Another thing that’s great for SEO is links. You want people to link to your website/blog on their website because Google then thinks: she’s being endorsed, her website must be good; we’ll put it ahead of that website that no one links to. Apparently the best ‘links’ are from Government and academic websites but also a link from a national or well-visited website is great. Links from lots of smaller, more niche blogs are also good and one way to get these links is to ‘guest blog’ – so write blog posts for other sites, that include a link to yours in your bio. Usually, you won’t be paid for this but it’s an opportunity to introduce yourself to a new audience and get a link to your site.
Podcasts are another way to reach a new audience and become more known in your industry. If there are podcasts you already listen to, get in touch and ask if they’re looking for interviewees. But also research other podcasts in your field – it’s a great way to make new contacts, share your story and grow your profile.
Once you’re known in your industry, the radio and TV news sites will probably start hounding you for your response to news stories or new research that’s just been unveiled. This can be great, and it’s going to elevate your profile, but it’s important that you’re talking about stuff you’re comfortable with and that you want to be talking about.
For instance, after that article I mentioned in week 1, that Harriet Minter interviewed me for on workplace harassment, I became the ‘go-to’ for all sexual harassment stories that came out. And as you probably know, there have been quite a few of these over the past few years. This wasn’t my area of interest or expertise but they were just looking for case studies so I did one interview on the Victoria Derbyshire show then refused all other requests (from various BBC radio channels).
But if you’ve been featured on someone’s blog, or a national news site, or on your own blog talking about something you do want to be know for: the same thing will happen.

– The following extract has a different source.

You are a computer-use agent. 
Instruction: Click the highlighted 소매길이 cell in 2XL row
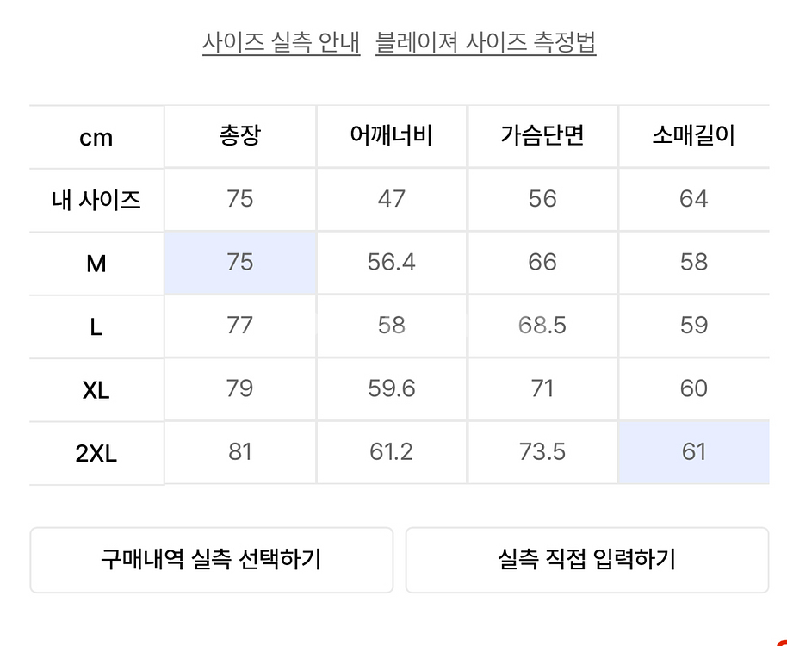(693, 452)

You’ll be put down in the BBC’s black book of contacts as a ‘go-to’ for that subject.
Another example: I wrote a piece on gender-neutral parenting. The Daily Mail asked to interview me about this. Their article was terrible – I was misquoted and misrepresented but they paid me £200 and made me an ‘expert’ (in the eyes of the media) on this topic. This was more related to my interests and work on parenting and feminism so when the Niall Boylan show asked me to speak live on air, I was game. The host was provocative but I said my piece and got a load of hits on The Early Hour, so it was worth it.
Tell your friends and family
When you’re trying to get the word out about what you’re doing, work-wise, start with friends and family. Share your website and blog posts on social media, tell everyone what you’re doing. Make yourself known. I know it can feel a bit cringe doing this, as if you’re boasting – but if you don’t, no one will know. And in time, you may just get used to blowing your own trumpet (I have. I use social media solely for business so I post about everything I’m doing, work-wise, in case it gets me a new client, lead or reader). Once people know what you’re up to, you’ll be on their minds if they hear of an opportunity.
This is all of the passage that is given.